Strong economic growth, low inflation, budget surpluses and a progressive reduction in the country's debt/GDP ratio are the main features in the Department of Finance's economic outlook which accompanied yesterday's budget.
Gross domestic product is forecast to grow by 8 per cent next year and by around 6.4 per cent in 1999 and 2000. Forecasts of growth in gross national product are 7 per cent next year followed by about 5.3 per cent in 1999-2000.
And despite the forecast continued strong economic growth, the Department of Finance expects inflation to remain virtually non-existent, with consumer prices rising from 1.5 per cent this year to just 2 per cent in each of the three years between 1998 to 2000. Fixed investment is projected to continue to increase, rising by 11.2 per cent next year and by an average of about 7.8 per cent in 19992000.
The prospects for exports are also broadly positive, underpinned by a strengthening of growth in our markets abroad and expanding capacity in the high technology sector, the department said.
It notes that in the five-year period between 1993 and 1997, the economy has grown by almost 40 per cent while the numbers at work have risen by some 220,000.
The Department of Finance, however, expects the growth in employment to slow down somewhat over the next years, and forecasts an additional 52,000 at work this year, a further 48,000 in 1998, 41,000 in 1999 and 33,000 in 2000. The department has warned, however, that shortages of both skilled and unskilled labour is one risk to the generally favourable outlook for the economy.
"If not dealt with, these shortages have the potential to bring the current strong growth phase to a premature end. Tackling the changing needs of the labour market will be one of the most important features of Government policy over the next few years," the department states.
Excessive pay demands and "unrealistic expectations for improvements in a wide range of public services" are other risks to the economic outlook. The department states bluntly: "It is essential that the moderate terms of Partnership 2000 are strictly observed to ensure that inflationary pressures are minimised.
The Department of Finance has also warned about the dramatic rise in house prices over the last two years, both in absolute terms and as a proportion of disposable income. "While the impact of this has been mitigated by reduced interest rates, the current rate of house price increase is of particular concern." The department, however, stops short of suggesting ways that house price inflation can be contained.
Noting that the debt/GDP ratio is still above the Maastricht criterion of 60 per cent, the department argues forcefully for running budget surpluses in a period of strong economic growth, adding that this is the key to reducing the national debt.
"Current economic conditions in Ireland are better than `normal' and the case for running a budget in these circumstances is compelling," the department states.
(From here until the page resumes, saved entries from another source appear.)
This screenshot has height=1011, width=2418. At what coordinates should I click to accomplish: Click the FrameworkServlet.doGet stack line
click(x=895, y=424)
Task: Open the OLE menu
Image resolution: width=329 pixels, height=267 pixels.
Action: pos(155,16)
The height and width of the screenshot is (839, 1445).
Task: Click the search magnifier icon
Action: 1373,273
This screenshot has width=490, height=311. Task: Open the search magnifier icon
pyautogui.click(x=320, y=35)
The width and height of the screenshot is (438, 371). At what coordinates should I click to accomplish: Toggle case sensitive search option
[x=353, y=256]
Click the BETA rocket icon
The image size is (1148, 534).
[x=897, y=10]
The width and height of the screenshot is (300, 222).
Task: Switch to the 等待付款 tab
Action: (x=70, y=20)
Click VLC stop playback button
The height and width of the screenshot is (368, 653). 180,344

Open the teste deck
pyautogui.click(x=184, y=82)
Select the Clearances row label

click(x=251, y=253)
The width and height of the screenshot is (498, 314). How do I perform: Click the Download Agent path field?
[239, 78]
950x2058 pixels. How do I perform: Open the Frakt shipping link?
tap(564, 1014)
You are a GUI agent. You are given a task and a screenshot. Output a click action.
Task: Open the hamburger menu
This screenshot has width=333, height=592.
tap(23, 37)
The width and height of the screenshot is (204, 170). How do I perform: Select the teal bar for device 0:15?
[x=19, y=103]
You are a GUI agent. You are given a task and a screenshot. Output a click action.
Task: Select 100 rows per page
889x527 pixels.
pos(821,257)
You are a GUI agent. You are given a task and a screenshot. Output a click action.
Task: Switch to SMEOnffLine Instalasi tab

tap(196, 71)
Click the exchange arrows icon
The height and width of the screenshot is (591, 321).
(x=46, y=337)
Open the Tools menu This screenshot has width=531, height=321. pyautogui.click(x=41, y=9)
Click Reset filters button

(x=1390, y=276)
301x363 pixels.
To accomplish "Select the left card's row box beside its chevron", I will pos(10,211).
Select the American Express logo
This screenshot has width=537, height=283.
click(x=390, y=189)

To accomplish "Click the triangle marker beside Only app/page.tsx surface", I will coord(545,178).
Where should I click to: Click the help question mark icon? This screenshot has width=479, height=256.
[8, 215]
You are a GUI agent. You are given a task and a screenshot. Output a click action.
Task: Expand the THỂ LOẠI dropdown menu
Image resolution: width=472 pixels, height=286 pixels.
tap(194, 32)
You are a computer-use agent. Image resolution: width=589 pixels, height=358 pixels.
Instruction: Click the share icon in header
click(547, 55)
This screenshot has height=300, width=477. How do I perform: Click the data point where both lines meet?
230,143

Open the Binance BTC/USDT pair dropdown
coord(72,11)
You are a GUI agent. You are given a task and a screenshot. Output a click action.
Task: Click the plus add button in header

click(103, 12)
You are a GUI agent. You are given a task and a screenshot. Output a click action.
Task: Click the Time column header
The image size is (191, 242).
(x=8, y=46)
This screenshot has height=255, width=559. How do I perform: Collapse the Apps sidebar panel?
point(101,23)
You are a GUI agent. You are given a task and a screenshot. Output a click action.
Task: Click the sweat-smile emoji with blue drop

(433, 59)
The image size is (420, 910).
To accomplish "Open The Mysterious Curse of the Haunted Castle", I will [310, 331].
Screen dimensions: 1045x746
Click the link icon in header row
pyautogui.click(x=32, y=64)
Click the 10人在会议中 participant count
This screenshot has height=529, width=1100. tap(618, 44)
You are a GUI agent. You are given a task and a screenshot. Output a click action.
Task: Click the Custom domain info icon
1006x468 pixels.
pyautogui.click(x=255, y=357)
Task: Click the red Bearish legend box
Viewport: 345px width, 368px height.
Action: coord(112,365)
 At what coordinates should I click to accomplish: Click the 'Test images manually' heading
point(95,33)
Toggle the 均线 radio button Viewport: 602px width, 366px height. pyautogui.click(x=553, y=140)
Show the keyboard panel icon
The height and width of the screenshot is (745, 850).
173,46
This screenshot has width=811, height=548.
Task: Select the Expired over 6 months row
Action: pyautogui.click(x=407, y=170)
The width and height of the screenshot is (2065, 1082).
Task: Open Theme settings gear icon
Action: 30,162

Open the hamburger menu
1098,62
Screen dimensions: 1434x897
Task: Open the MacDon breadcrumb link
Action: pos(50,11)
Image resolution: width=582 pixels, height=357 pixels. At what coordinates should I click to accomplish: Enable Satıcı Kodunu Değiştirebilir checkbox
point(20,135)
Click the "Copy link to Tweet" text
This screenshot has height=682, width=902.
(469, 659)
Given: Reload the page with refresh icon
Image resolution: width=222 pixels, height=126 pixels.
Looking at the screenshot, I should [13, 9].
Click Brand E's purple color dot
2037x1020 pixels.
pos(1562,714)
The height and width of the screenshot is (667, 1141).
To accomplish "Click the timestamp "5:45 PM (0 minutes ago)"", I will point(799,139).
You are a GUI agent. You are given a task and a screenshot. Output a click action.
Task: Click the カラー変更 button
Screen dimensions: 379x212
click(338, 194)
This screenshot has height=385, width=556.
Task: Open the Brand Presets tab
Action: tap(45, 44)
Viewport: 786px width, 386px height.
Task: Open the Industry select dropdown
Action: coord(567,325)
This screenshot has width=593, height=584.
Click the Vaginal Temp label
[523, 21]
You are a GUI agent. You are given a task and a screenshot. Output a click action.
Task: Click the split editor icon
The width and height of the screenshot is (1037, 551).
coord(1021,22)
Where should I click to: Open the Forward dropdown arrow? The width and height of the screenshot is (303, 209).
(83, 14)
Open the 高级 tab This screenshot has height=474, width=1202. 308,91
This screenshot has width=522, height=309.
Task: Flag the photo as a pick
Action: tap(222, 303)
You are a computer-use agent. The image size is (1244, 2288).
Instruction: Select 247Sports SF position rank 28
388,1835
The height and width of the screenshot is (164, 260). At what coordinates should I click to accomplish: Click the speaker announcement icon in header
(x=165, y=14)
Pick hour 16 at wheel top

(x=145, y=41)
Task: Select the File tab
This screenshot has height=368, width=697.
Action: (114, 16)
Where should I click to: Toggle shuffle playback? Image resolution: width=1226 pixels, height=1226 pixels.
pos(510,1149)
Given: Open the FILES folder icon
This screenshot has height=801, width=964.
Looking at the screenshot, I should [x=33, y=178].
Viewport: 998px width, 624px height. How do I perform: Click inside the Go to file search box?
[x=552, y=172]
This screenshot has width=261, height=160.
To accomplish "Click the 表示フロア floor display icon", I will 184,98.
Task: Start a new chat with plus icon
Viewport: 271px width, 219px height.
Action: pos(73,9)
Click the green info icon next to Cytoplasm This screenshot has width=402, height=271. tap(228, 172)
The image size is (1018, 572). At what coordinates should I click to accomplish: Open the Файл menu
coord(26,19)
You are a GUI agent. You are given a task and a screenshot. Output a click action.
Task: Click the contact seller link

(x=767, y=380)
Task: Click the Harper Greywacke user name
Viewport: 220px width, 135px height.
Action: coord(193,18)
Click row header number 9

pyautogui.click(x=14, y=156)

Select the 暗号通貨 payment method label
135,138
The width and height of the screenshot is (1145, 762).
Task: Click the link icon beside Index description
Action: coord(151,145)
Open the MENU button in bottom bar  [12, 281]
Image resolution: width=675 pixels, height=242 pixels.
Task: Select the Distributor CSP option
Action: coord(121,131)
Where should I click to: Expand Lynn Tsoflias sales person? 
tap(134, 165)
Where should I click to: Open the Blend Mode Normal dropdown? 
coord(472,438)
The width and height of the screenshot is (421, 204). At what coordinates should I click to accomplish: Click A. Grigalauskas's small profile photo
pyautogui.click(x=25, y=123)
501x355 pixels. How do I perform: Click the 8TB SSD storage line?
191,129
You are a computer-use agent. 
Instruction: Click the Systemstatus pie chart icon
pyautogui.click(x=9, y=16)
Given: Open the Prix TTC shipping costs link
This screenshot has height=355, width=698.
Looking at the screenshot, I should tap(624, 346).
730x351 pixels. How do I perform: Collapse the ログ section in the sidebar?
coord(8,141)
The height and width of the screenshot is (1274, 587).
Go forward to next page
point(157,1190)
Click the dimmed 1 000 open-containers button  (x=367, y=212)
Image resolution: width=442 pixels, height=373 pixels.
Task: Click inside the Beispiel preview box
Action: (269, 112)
It also says that the Irish economy still has a major infrastructural deficit and further significant investment must be made to correct this deficit and to provide for the needs of a rapidly growing economy.
"Our demographic structure requires significant investment in the economy to generate the strong output and employment growth necessary just to stop unemployment increasing," the department says. While EU funds should continue to play a substantial role in financing Ireland's investment needs, the department says it would be unwise to assume that transfers will remain indefinitely on the scale of the 1990s.
"We must plan for this eventuality now so that we will ultimately be able to meet more of our investment requirements from our own resources while maintaining the fiscal disciplines of Economic and Monetary Union."
The department says that EMU, which is now less than 13 months away, will present enormous challenges and opportunities for Ireland and all of the social partners and all sectors of the economy must play their part in preparing the ground for Ireland's successful participation.
"This will primarily require the maintenance of competitiveness and the flexibility needed to underpin strong sustainable economic and employment growth in an increasingly competitive international business climate," it says in the outlook.
The greying of the Irish population in the decades ahead will pose a less immediate but nevertheless major long-term challenge for the public finances, the department maintains.
Over the next two decades, Ireland's working population will stabilise and then start reducing while the number of those aged over 65 will increase with profound implications for Irish society.